Data excerpts
# # #

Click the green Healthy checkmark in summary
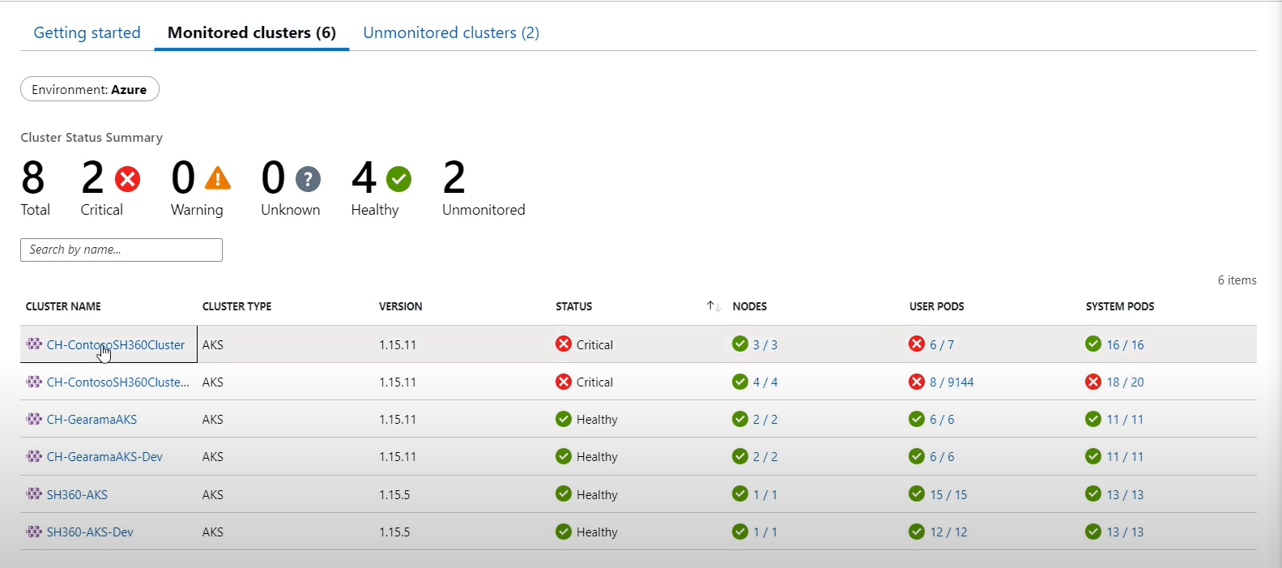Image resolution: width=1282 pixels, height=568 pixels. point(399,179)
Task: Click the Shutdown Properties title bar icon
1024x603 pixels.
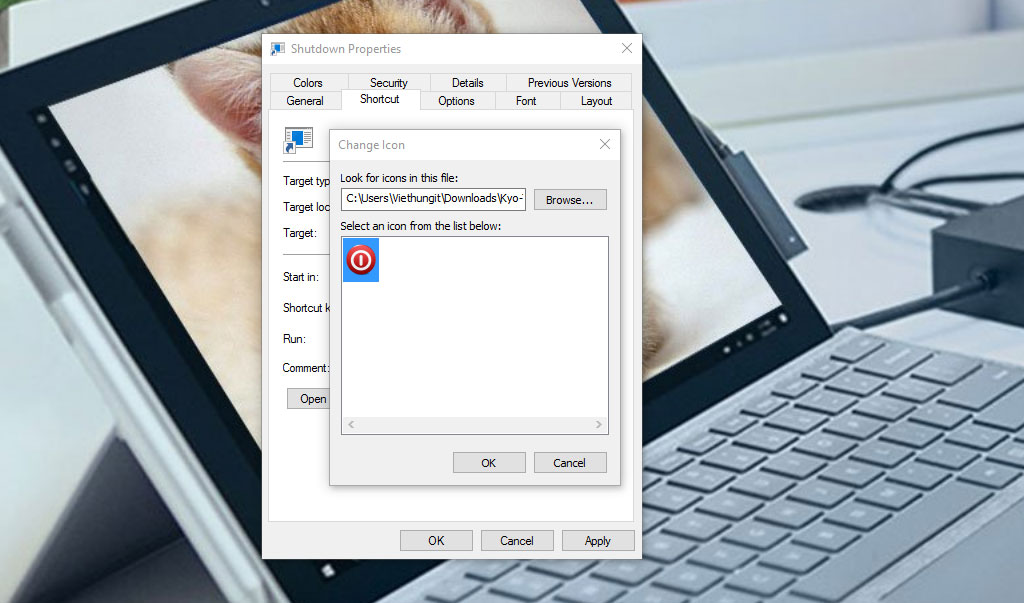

# # #

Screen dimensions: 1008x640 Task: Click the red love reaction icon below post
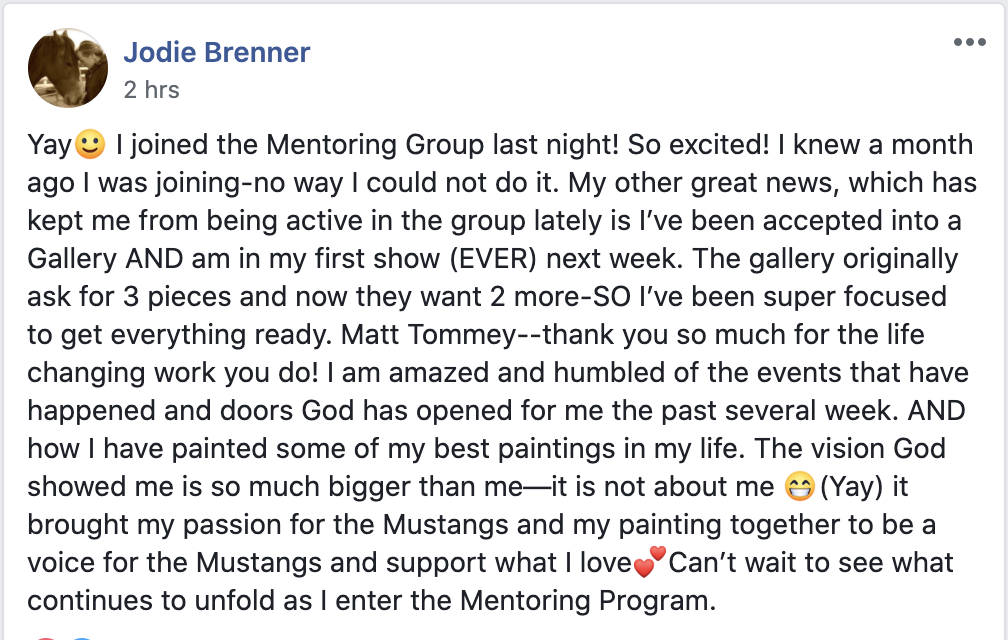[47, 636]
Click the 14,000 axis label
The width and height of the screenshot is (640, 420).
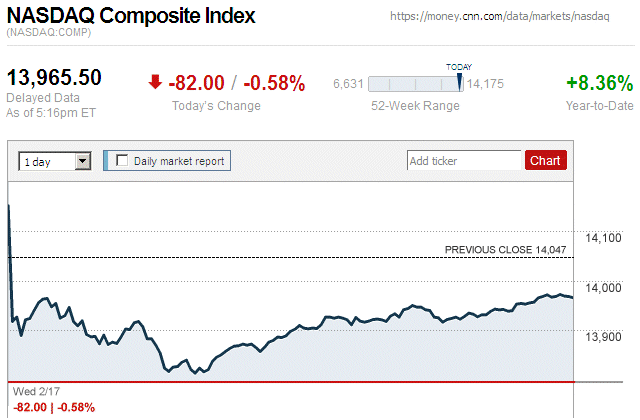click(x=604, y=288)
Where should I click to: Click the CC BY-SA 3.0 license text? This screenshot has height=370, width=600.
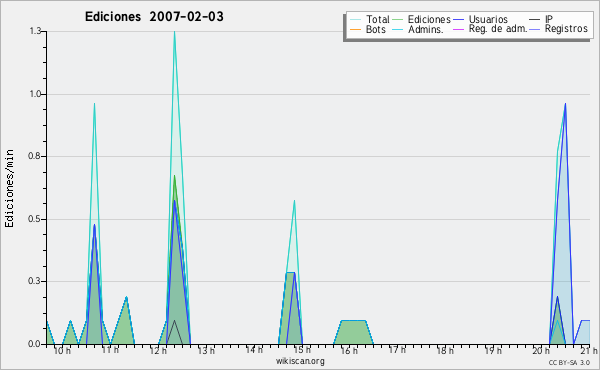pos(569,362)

# # #

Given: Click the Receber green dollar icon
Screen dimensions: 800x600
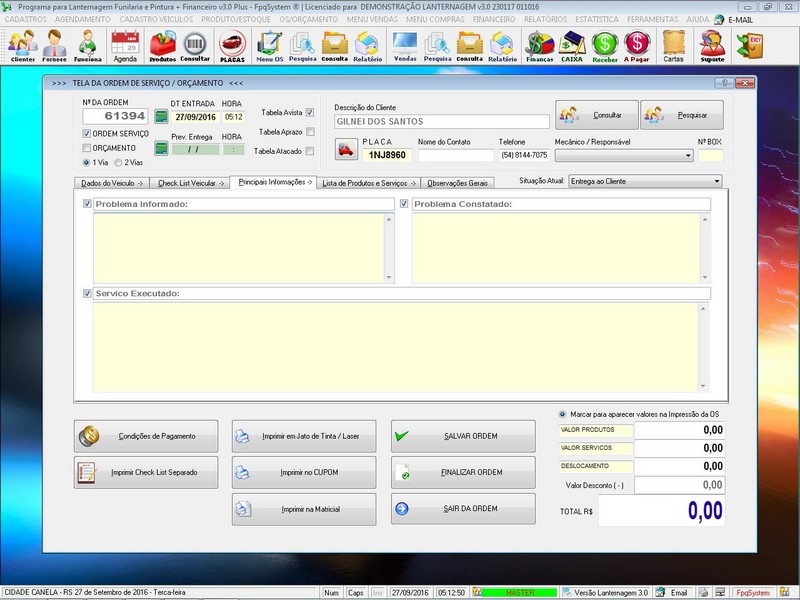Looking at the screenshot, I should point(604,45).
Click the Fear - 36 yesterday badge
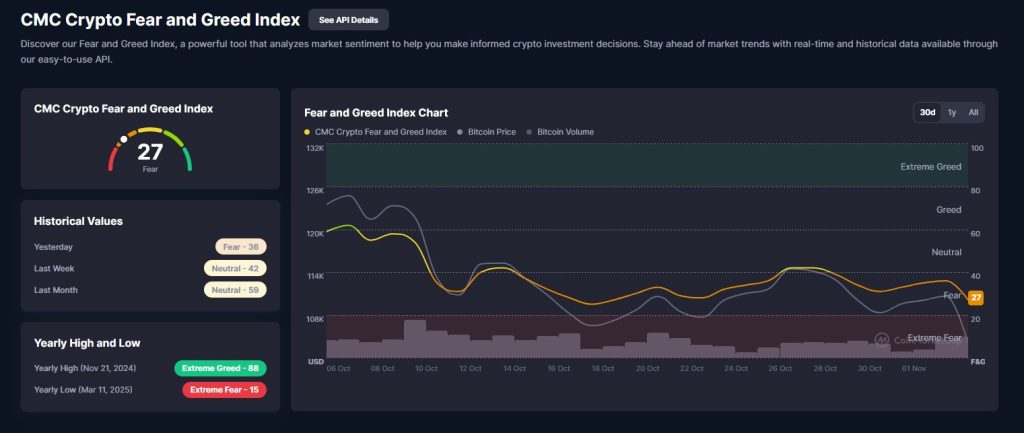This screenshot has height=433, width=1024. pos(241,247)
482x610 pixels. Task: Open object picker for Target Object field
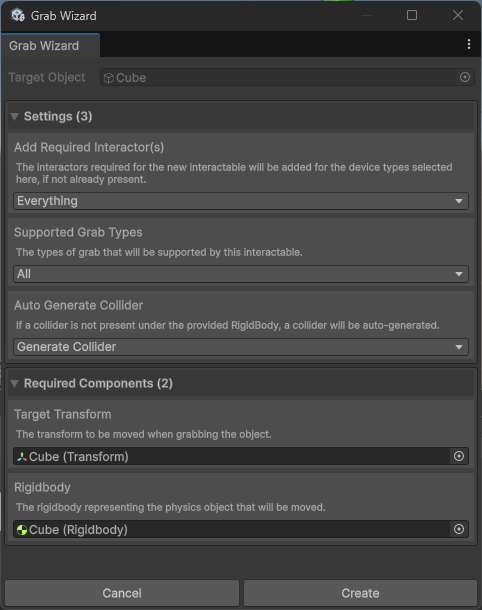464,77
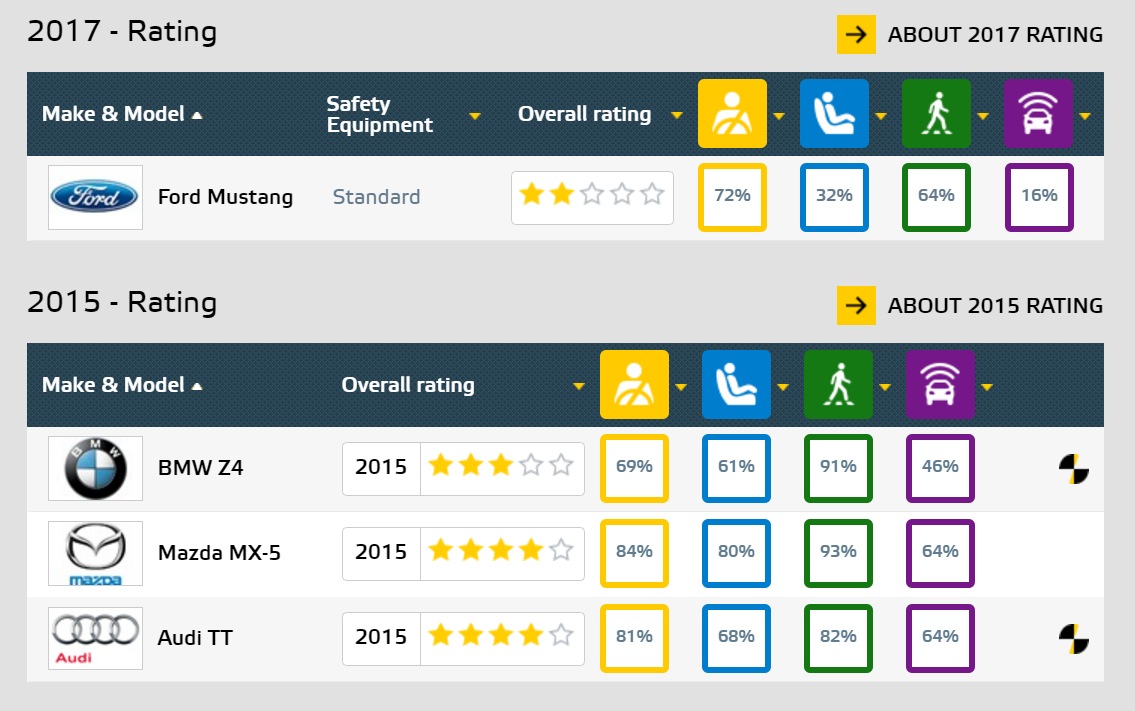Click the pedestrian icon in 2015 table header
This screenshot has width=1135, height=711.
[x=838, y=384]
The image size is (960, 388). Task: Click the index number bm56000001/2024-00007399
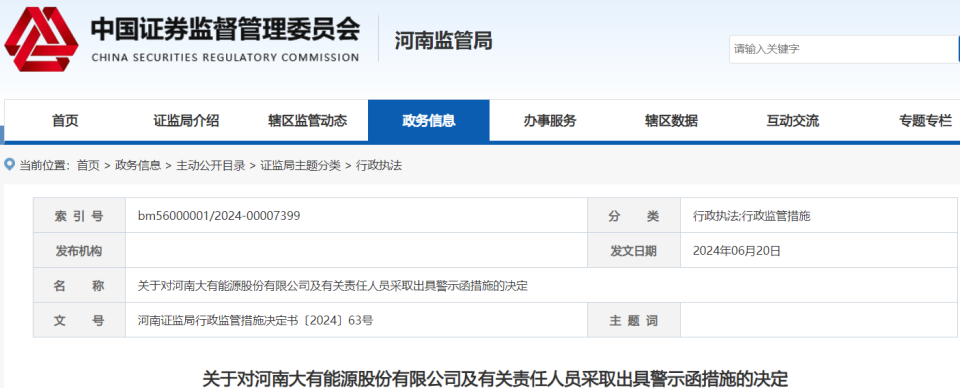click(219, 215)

# # #

Exercise goal
Would you copy the lines above exactly, starting with the one that has "Click the green Healthy checkmark in summary" and ending with the one that has "1024x603 pixels.", both included, without the pictures?

Response box
Click the green Healthy checkmark in summary
Image resolution: width=1282 pixels, height=568 pixels. point(399,179)
Task: Click the Shutdown Properties title bar icon
1024x603 pixels.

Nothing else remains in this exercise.